As retail stores, spas, and salons add happy hour menus to their brick-and-mortar locations in a play for foot traffic, movie theaters will now be able to join other businesses in building back the once-unstoppable footprint of local neighborhood economies. For Hell’s Kitchen, renewed interest in the Regal Theater and AMC Empire 25 on W42nd Street could bring crowds who come for a movie, and stay to patronize other HK bars and restaurants — after all, the new permit only allows for the sale of wine and beer, so if you’d like to unpack The Matrix 4 over martinis, you’ll need to do so at Dutch Fred’s or one of the neighborhood’s other many excellent bars.
The ruling also comes as welcome news to those still mourning the cocktail-friendly Landmark Theatres on W57th St, which disappeared in a mysterious cloud of lawsuits and missing leather movie seats in August of 2020.

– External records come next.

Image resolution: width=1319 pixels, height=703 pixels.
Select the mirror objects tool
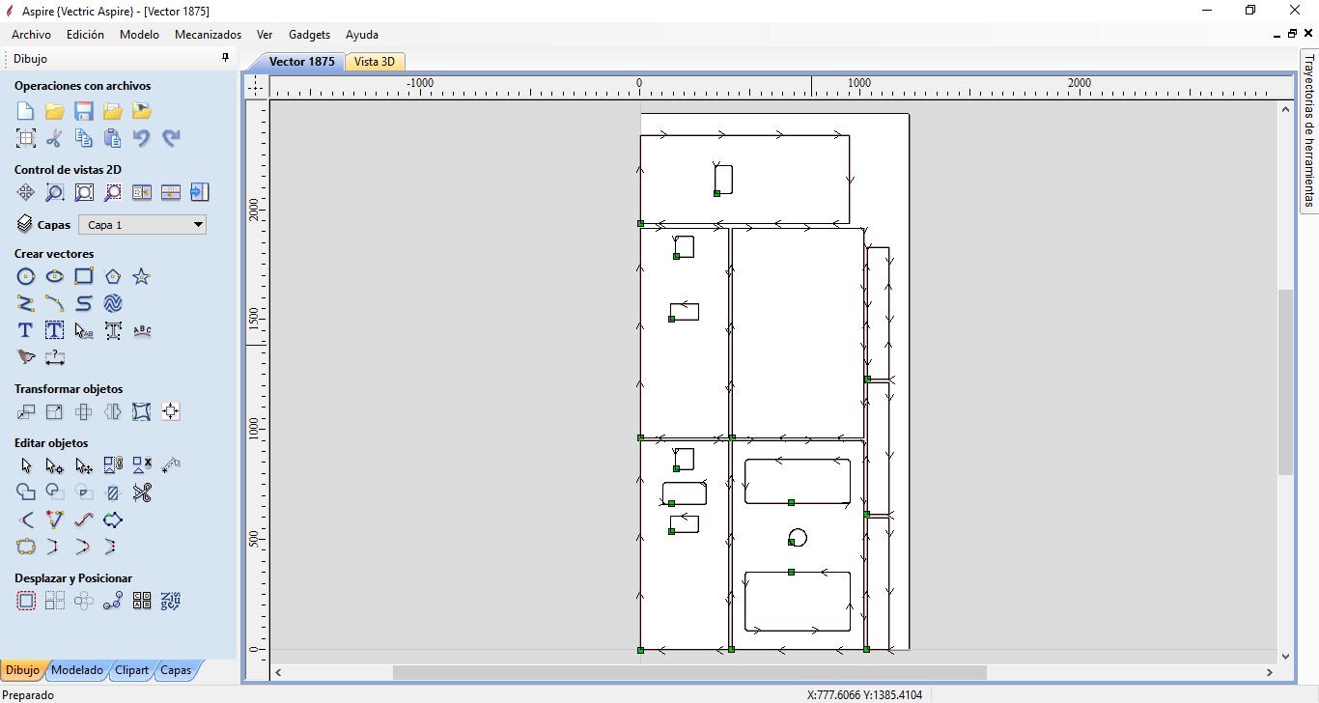113,411
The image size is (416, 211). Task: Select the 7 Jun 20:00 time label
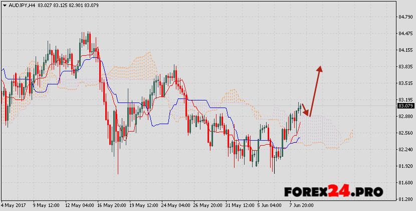point(302,205)

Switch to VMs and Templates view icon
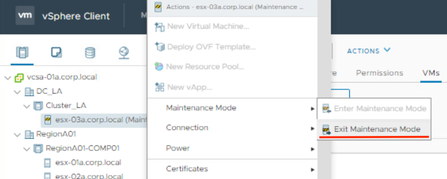[56, 53]
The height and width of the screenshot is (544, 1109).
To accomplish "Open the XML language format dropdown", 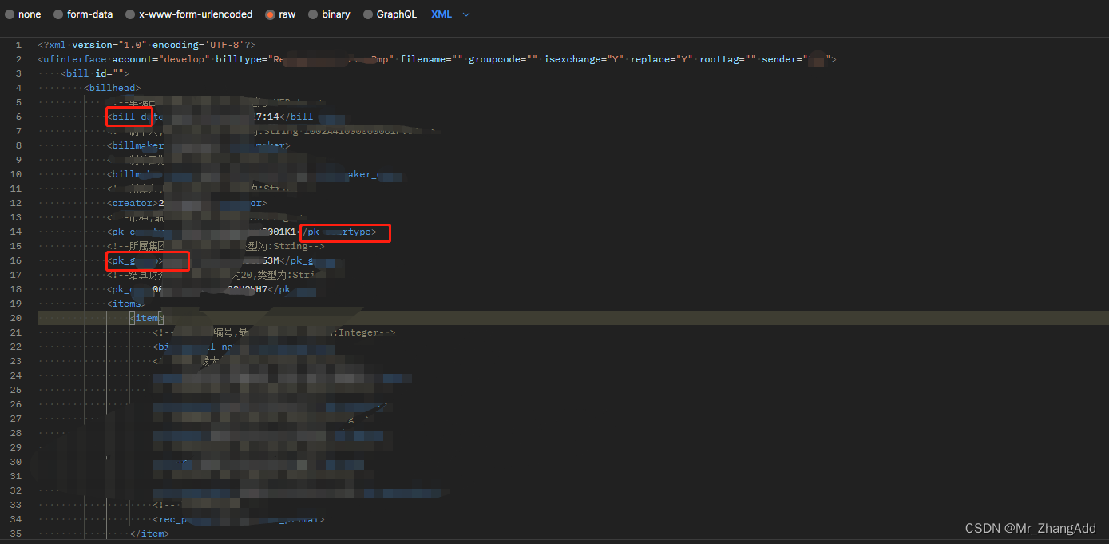I will [441, 14].
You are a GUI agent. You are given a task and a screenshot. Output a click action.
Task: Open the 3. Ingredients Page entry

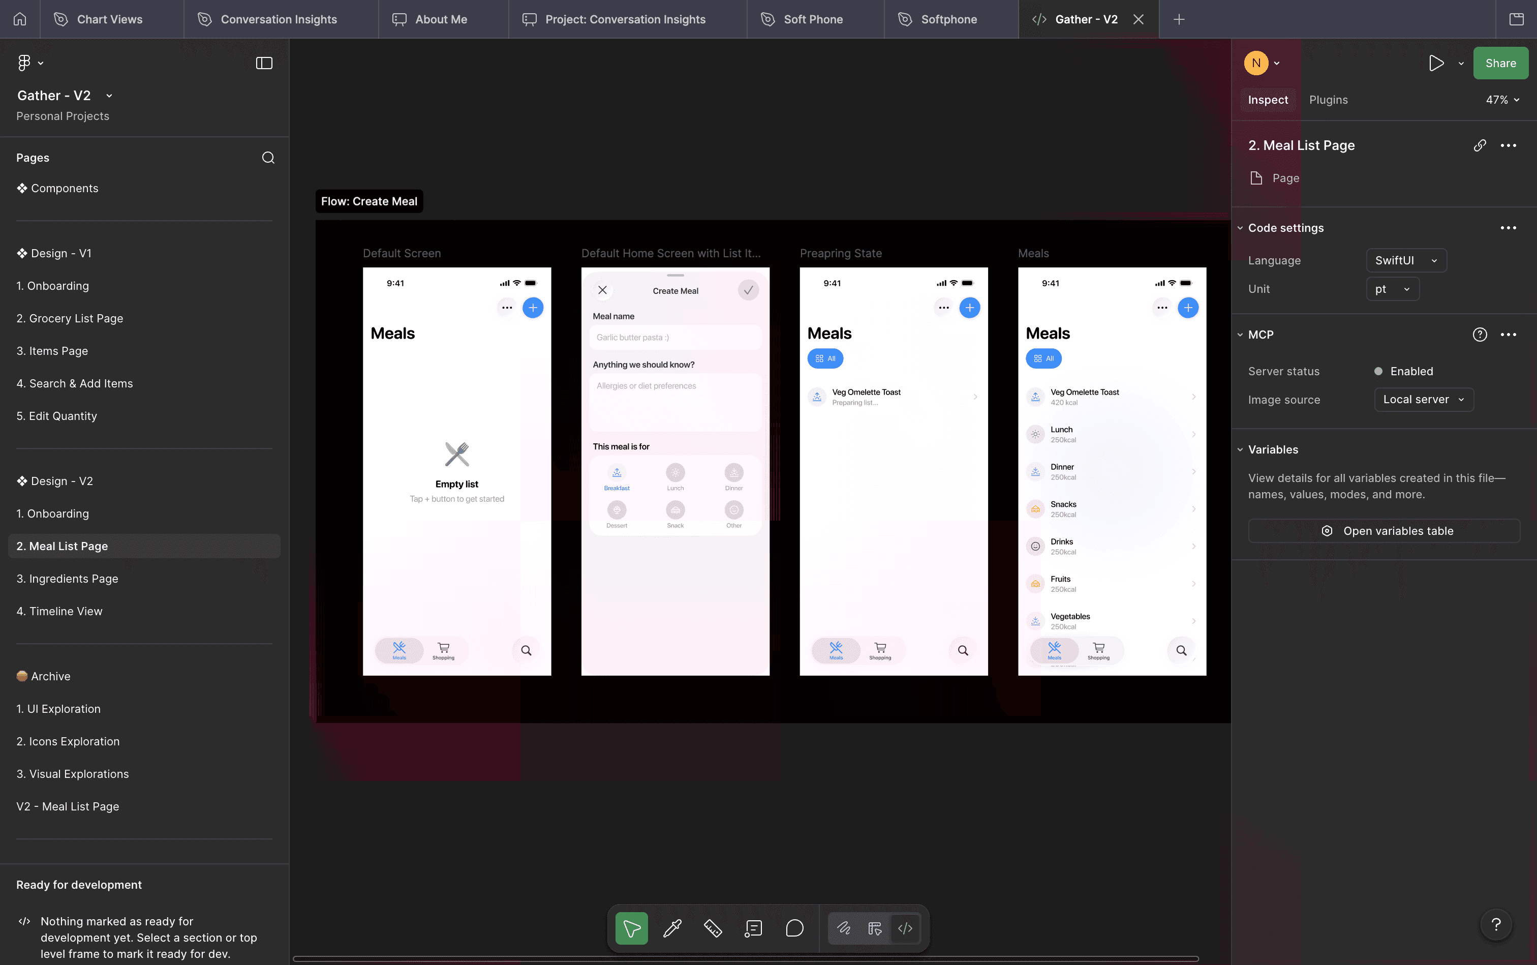[67, 578]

No one appears to be more excited, however, than New York NATO president John Masher, who has been advocating the change for over a decade. Masher told Deadline, “As moviegoers continue to return to the big screen and given the incredible economic disruption the pandemic has caused, this will help keep many independent, local theaters, particularly in upstate downtowns and commercial corridors, in business and employing local people. Cheers.”
And with that, New Yorkers can raise a glass both to renewed city revenue and regular wine-and-rom-com nights. Cheers, indeed!